Fixed Income In Focus: 2025 Mid-Year Recap

This year, so far, the world has been riddled with geopolitical news, resonating in widespread unrest, yet seemingly yielding less impact on financial markets. Let’s step back and examine the market influences and their consequential market outcomes as we transition into the second half of the year.

Among the global conflicts are the Gaza war between Hamas and Israel, along with the dispute between Iran and Israel, and the Ukraine and Russia war. The U.S. has not only attempted to negotiate peace on all of these fronts but has supplied military aid and even carried out an isolated bombing of Iran’s nuclear facilities. Ordinarily, that might spook the financial markets and even create a flight to quality. However, the fixed income market has shown strength and resilience in the face of these global conflicts.

Treas Yield Curve graph

Treasury rates are within 50 basis points of where they started the year and, on most maturity points, even closer. Short and intermediate maturity yields are lower year-to-date while the long end of the curve is slightly higher.
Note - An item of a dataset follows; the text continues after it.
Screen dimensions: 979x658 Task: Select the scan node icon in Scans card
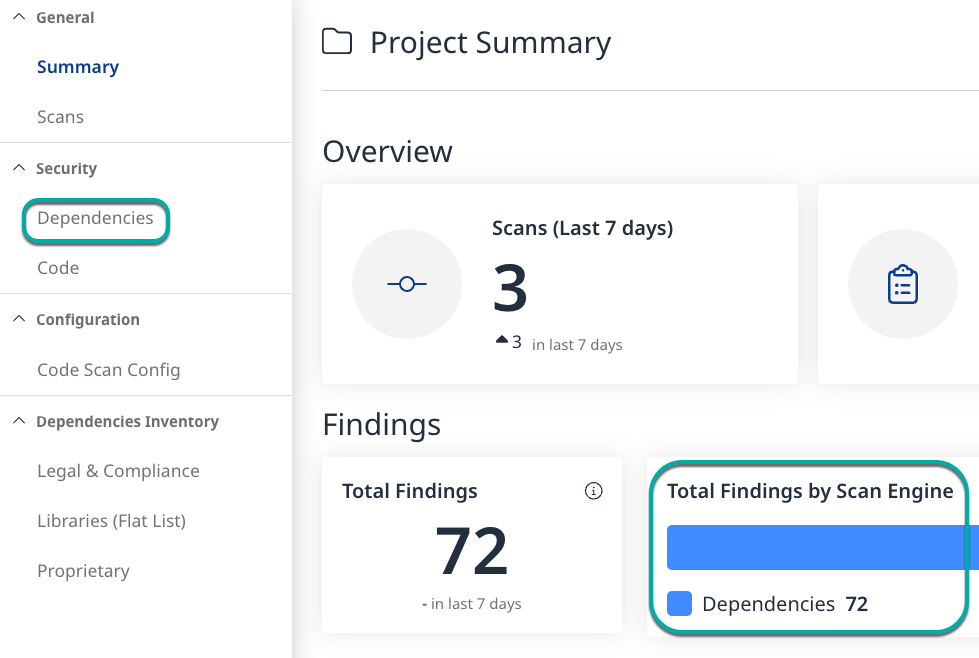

The FOMC has been torn between preventing a resurgence of inflation and the potential for consumer confidence to wane, which could push the U.S. towards a recession. So far, neither has unfolded, as inflation data has been static, the employment picture remains strong, and the U.S. consumer has remained resilient.

Inflation has still not met the Fed’s target of 2%, yet it has remained in check without showing signs of returning to June 2022 levels, when CPI YoY peaked at 9.1%. GDP data has tailed off but still reflects a growing economy. Employment data has remained solid, and it is theorized that as long as the US consumer is employed, they tend to spend money.

Core inflation graph

High-quality taxable bond spreads (the difference between Treasury and corporate yields) are essentially unchanged since the start of 2025. While 10-Year BBB-rated and A-rated corporate spreads are within 4 basis points of where they started, there have been pockets of volatility along the way. By early April, spreads had widened by 35 to 40 basis points and have gradually come back in since the peak to essentially end up where they started, to the 80 to 105 basis point range. High-yield corporate spreads at 10-years have declined by about 20 basis points to ~270 basis points after peaking at around 450 basis points in early April. Despite slightly lower benchmark yields and tighter spreads, investment-grade corporate yields remain at some of their most attractive yields of the past 15+ years.